Anger and despair welled in my chest, lodged in my throat, and all that emerged was a choked sound. I backed away from the table, my eyes darting back and forth between the concerned faces looking at me. I wanted to rush to Ivy's aid. Do something, anything to save her right this instant. Had Maximus taken her to Colombia? Or was he keeping her here and somehow making the Templars think he was in South America? Come to think of it, I didn't even know when this had happened. Yesterday? Today?

Elyssa seemed poised to pin me to the floor if I decided to do something rash and make a break for the door. God knew I'd done such a thing plenty of times. Uncertainty, however, rooted me to the spot. I needed information and Bigglesworth was the only one who had it. Why had he been so casual and mocking when handing it to me? The guy certainly hadn't seemed like someone on a mission of mercy. His relationship to Ivy was unclear to me. Was he a pet? A protector?

"Now don't freak out, Justin," Shelton said. "We'll find her, I promise."

Bella touched my arm. "When did this happen, Justin? Did Bigglesworth say anything more about it?"

"He was a jackass," Elyssa said. "He didn't even say what was on this recording. In fact, he didn't seem particularly concerned about anything."
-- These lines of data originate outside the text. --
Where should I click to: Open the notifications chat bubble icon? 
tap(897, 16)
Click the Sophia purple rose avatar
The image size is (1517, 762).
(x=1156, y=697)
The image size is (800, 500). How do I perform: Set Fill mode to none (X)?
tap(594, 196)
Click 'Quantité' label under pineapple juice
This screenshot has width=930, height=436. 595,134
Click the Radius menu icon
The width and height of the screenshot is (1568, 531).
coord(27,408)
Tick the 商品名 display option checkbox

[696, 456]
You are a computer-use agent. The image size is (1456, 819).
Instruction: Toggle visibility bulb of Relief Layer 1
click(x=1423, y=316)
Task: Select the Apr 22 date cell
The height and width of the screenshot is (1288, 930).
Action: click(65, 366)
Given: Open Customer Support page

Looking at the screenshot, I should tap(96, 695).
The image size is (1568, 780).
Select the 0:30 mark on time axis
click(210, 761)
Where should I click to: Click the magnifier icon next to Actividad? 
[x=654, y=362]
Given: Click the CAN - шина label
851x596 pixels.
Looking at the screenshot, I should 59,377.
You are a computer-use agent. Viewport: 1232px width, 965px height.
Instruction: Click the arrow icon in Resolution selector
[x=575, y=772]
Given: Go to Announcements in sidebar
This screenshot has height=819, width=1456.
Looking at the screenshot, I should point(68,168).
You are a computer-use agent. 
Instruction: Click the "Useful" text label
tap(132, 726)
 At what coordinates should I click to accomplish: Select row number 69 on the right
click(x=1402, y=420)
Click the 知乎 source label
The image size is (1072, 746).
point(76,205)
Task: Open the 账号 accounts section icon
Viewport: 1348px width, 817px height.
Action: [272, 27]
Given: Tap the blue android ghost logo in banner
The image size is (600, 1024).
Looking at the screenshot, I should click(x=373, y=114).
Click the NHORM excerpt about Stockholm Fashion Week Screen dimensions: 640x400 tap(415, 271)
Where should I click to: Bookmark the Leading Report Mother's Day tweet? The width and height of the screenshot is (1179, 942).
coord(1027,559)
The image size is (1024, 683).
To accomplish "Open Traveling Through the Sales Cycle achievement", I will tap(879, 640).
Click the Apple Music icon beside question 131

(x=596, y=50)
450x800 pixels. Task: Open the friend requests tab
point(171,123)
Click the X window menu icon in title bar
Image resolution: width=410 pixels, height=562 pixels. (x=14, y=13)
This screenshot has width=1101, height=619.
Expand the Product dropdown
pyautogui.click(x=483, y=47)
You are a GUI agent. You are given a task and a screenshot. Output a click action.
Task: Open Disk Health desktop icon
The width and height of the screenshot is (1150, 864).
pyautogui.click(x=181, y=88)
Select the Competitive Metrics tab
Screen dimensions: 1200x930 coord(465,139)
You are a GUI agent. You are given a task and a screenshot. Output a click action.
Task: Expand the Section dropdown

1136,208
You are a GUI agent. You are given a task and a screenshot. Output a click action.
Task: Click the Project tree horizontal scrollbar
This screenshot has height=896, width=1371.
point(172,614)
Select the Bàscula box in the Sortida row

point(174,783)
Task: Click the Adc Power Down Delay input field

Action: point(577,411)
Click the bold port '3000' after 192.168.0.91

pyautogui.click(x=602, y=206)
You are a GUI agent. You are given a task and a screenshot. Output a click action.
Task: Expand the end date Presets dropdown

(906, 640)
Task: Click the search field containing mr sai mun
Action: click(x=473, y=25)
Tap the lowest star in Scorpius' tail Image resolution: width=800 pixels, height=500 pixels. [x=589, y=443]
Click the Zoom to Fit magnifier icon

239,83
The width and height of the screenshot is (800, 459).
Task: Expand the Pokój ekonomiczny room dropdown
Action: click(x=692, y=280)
"It could be due to what he is," Bella said. "Little is known about his kind, but anecdotal evidence would point to them as inhuman in the way they experience emotion, almost like a psychopath. It's highly unlikely he's a friend to Ivy, at least in his view. Ivy, however, may feel quite differently. She is a little girl after all."

I balled my hands into knuckle-cracking fists and stormed away from the table. I wanted to hit something. Break it. Find Maximus and pound him into toothpaste. I took a deep breath. And another. It did little to curb my murderous rage, but the juvenile desire to smash one of Shelton's tables faded. I could do this. I'd faced rough odds before, and when I wasn't jumping headfirst without thinking, I could usually figure my way out.

My gaze went automatically to Elyssa. Her bright eyes met mine. Fierce determination blazed within and she set her jaw in a grim line. She was my strength. My love. Confidence surged within my chest, pushing out the helplessness I'd felt. With her and my friends, I would find Ivy and save her. And if I got to break Maximus's teeth along the way, so much the better.